__What you should do__:
Each entry is to be given again exactly; drop the images.

__Data__:
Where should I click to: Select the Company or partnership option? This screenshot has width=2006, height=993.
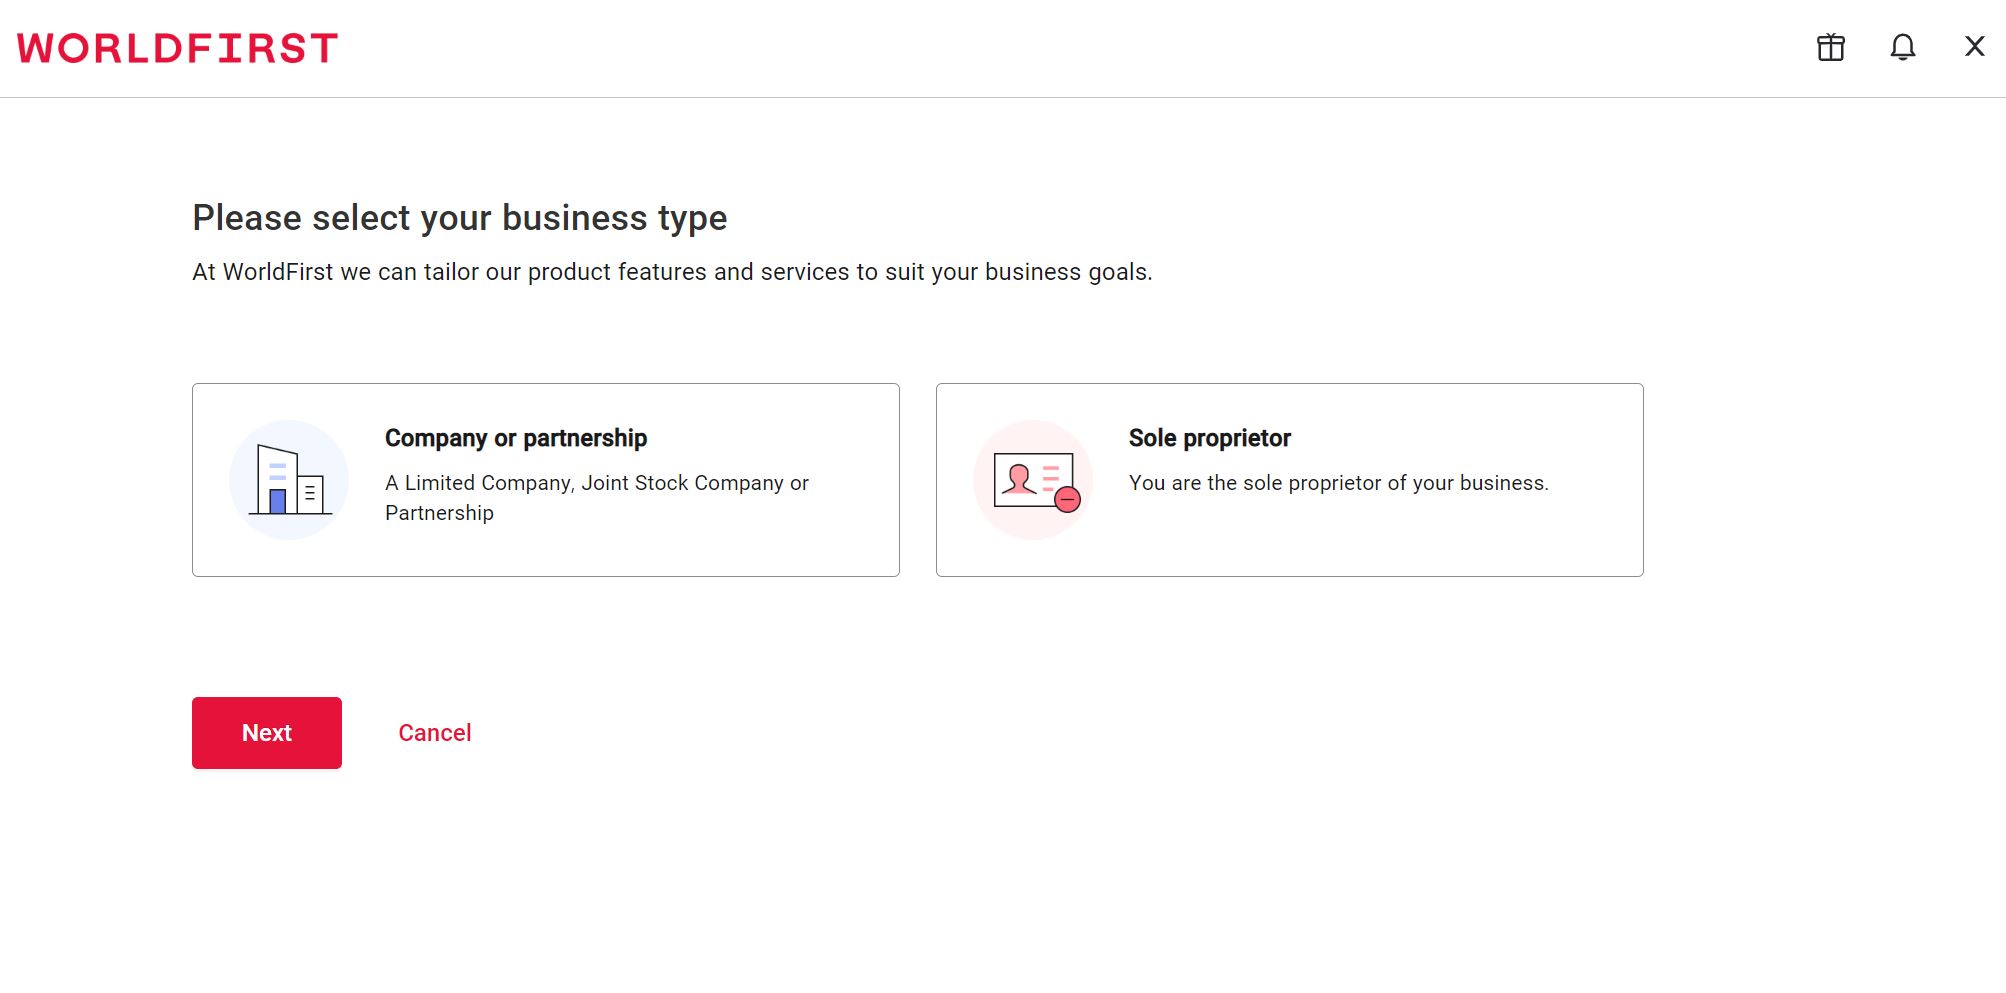pos(545,480)
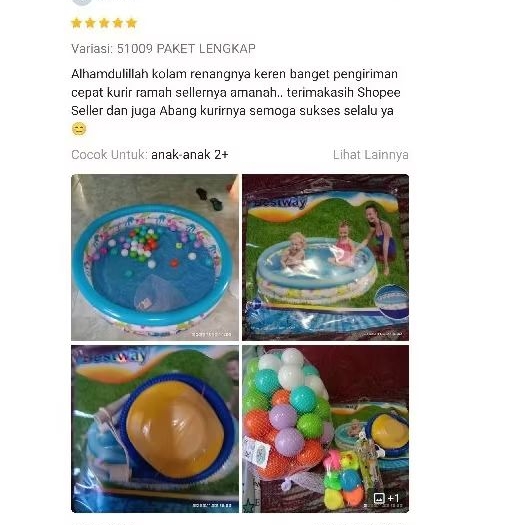Click the smiling emoji under the review

click(x=79, y=129)
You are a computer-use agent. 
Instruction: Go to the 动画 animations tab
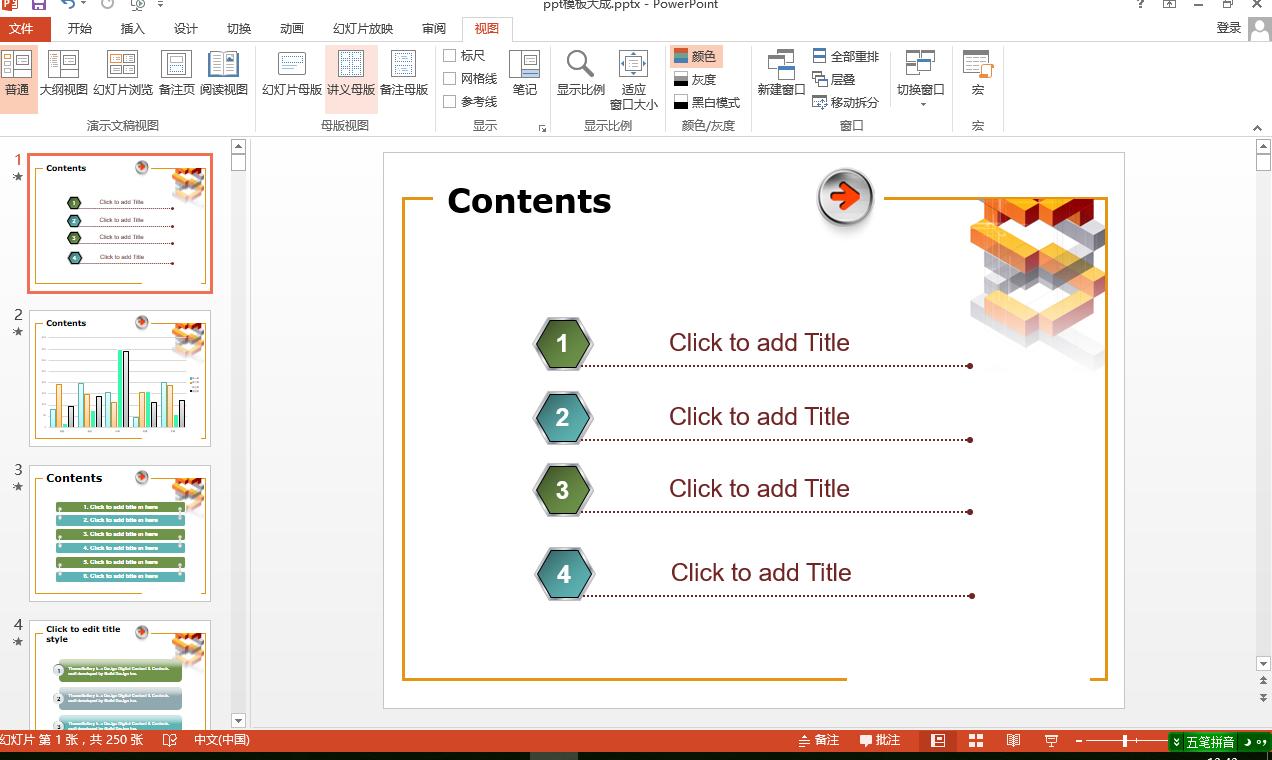[x=291, y=28]
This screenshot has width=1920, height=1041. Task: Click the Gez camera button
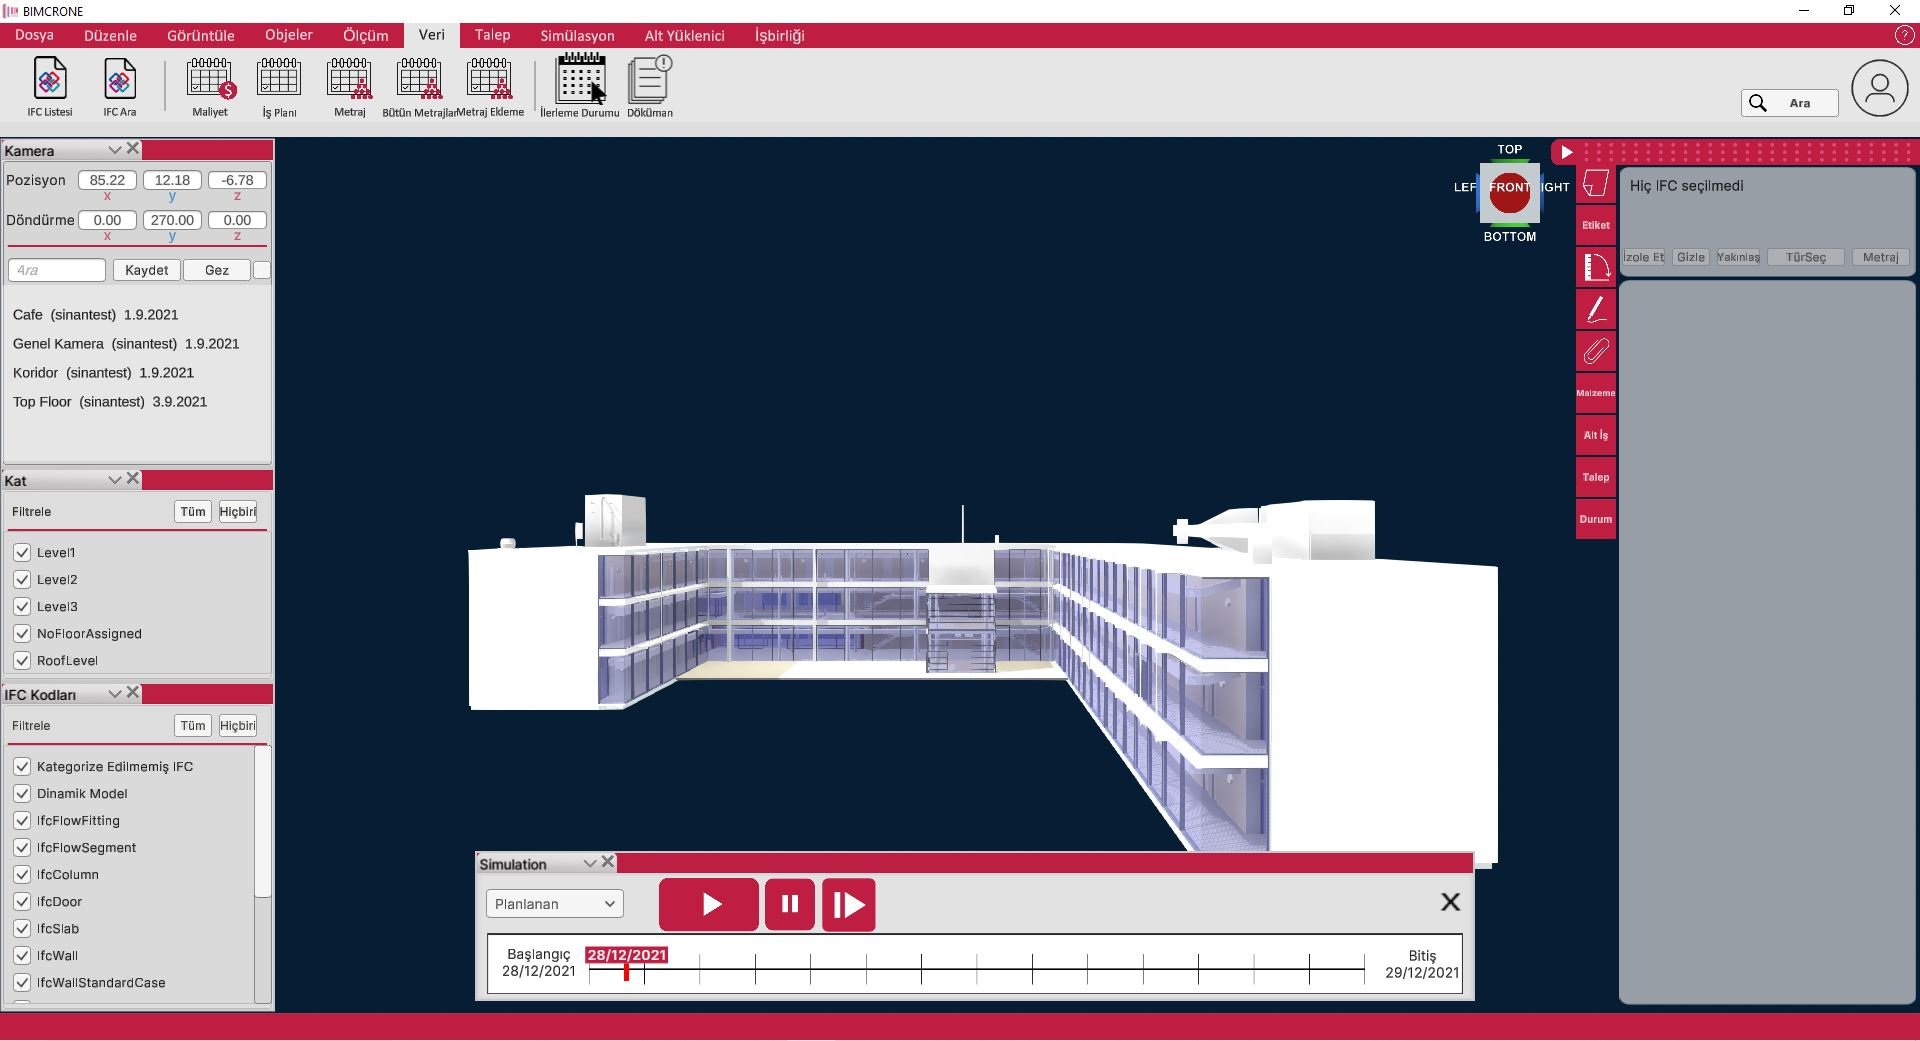coord(217,270)
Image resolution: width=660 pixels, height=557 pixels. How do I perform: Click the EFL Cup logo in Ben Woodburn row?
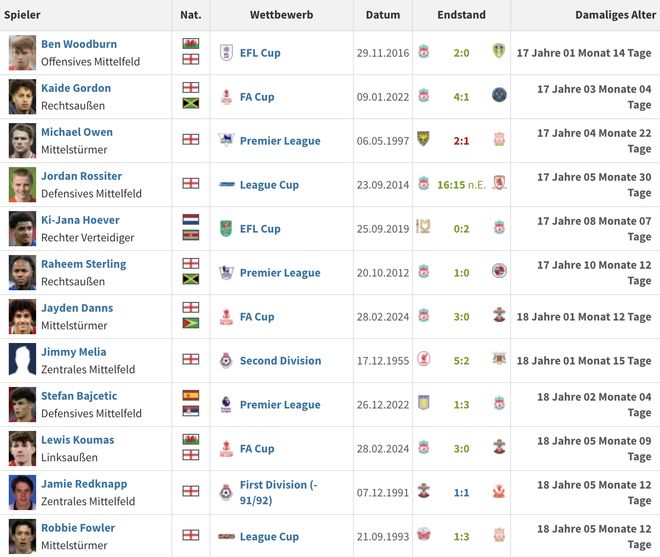pos(226,53)
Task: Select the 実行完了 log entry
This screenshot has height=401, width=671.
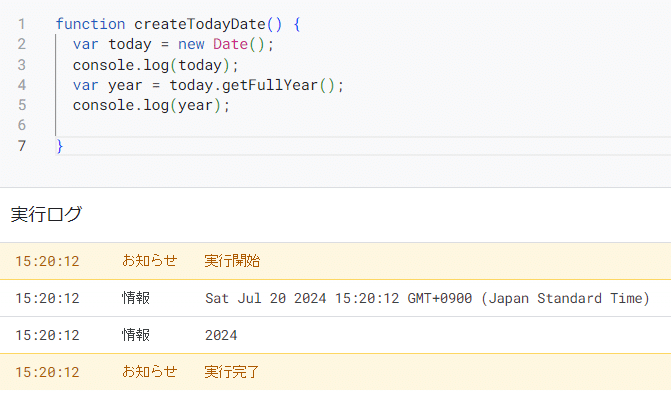Action: click(336, 372)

__Expected answer__:
Where should I click to: Select the Company or partnership option? This screenshot has width=2006, height=993.
pos(545,480)
Click the smiling emoji under the review

click(x=79, y=129)
You are a computer-use agent. 
Instruction: Go to the 动画 animations tab
[x=291, y=28]
This screenshot has width=1920, height=1041. Task: Click the Gez camera button
coord(217,270)
Image resolution: width=660 pixels, height=557 pixels. How do I perform: Click the EFL Cup logo in Ben Woodburn row?
pos(226,53)
Task: Select the 実行完了 log entry
This screenshot has height=401, width=671.
Action: click(336, 372)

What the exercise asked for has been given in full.